Note

This is a community plugin, an external project maintained by its respective author. Community plugins are not part of FiftyOne core and may change independently. Please review each plugin’s documentation and license before use.

GitHub Repo

Qwen3-VL Video Model for FiftyOne#

image

A FiftyOne zoo model integration for Qwen3-VL that enables comprehensive video understanding with multiple label types in a single forward pass.

Quick Start#

Open In Colab

import fiftyone as fo
import fiftyone.zoo as foz

# Register the model source
foz.register_zoo_model_source(
    "https://github.com/harpreetsahota204/qwen3vl_video",
    overwrite=True
)

# Load a video dataset
dataset = foz.load_zoo_dataset("quickstart-video", max_samples=5)
dataset.compute_metadata()  # Required for temporal/spatial operations

# Load the model (defaults to comprehensive operation)
model = foz.load_zoo_model("Qwen/Qwen3-VL-8B-Instruct")

# Apply to dataset
dataset.apply_model(model, label_field="analysis")
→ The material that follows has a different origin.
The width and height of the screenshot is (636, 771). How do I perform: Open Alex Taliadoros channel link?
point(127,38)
# Or compute embeddings for video similarity
dataset.compute_embeddings(model, embeddings_field="qwen_embeddings")

# Launch the FiftyOne App
session = fo.launch_app(dataset)

Features#

  • Video Description - Natural language video summaries

  • Temporal Event Localization - Events with precise start/end timestamps

  • Object Tracking - Track objects across frames with bounding boxes

  • Video OCR - Extract text from frames with spatial locations

  • Comprehensive Analysis - All of the above in one pass

  • Video Embeddings - Video-to-video similarity and visualization

  • Custom Prompts - Full control over model behavior

Supported Models#

  • Qwen/Qwen3-VL-2B-Instruct (4-6GB VRAM)

  • Qwen/Qwen3-VL-4B-Instruct (8-12GB VRAM)
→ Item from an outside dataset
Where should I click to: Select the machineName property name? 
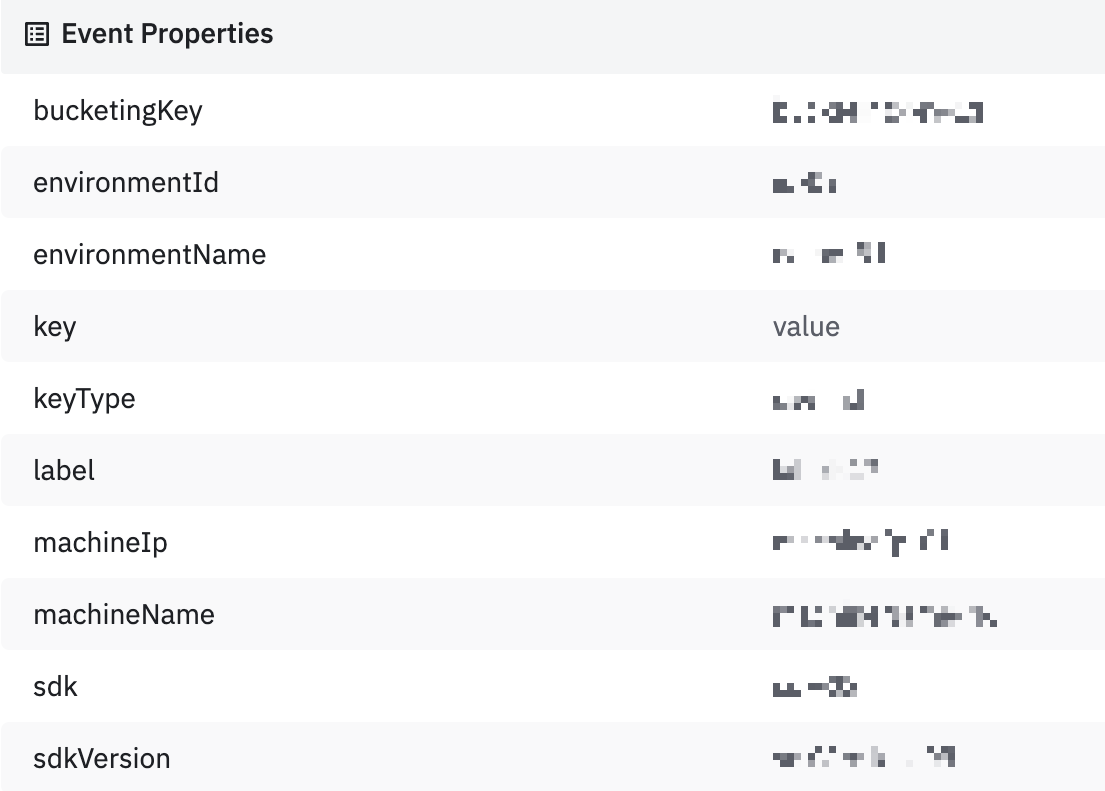[124, 614]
  • Qwen/Qwen3-VL-8B-Instruct (16-24GB VRAM) [Recommended]

Operation Modes#

The model supports 6 operation modes, each with a fixed prompt and predictable output format:

1. Comprehensive (Default)#

Analyzes video for all aspects: description, events, objects, scene info, activities.

model = foz.load_zoo_model("Qwen/Qwen3-VL-8B-Instruct")
model.operation = "comprehensive"
dataset.apply_model(model, label_field="analysis")

Output fields:

  • analysis_summary - Video description (string)

  • analysis_events - Temporal events (fo.TemporalDetections)

  • analysis_objects - Object appearances (fo.TemporalDetections)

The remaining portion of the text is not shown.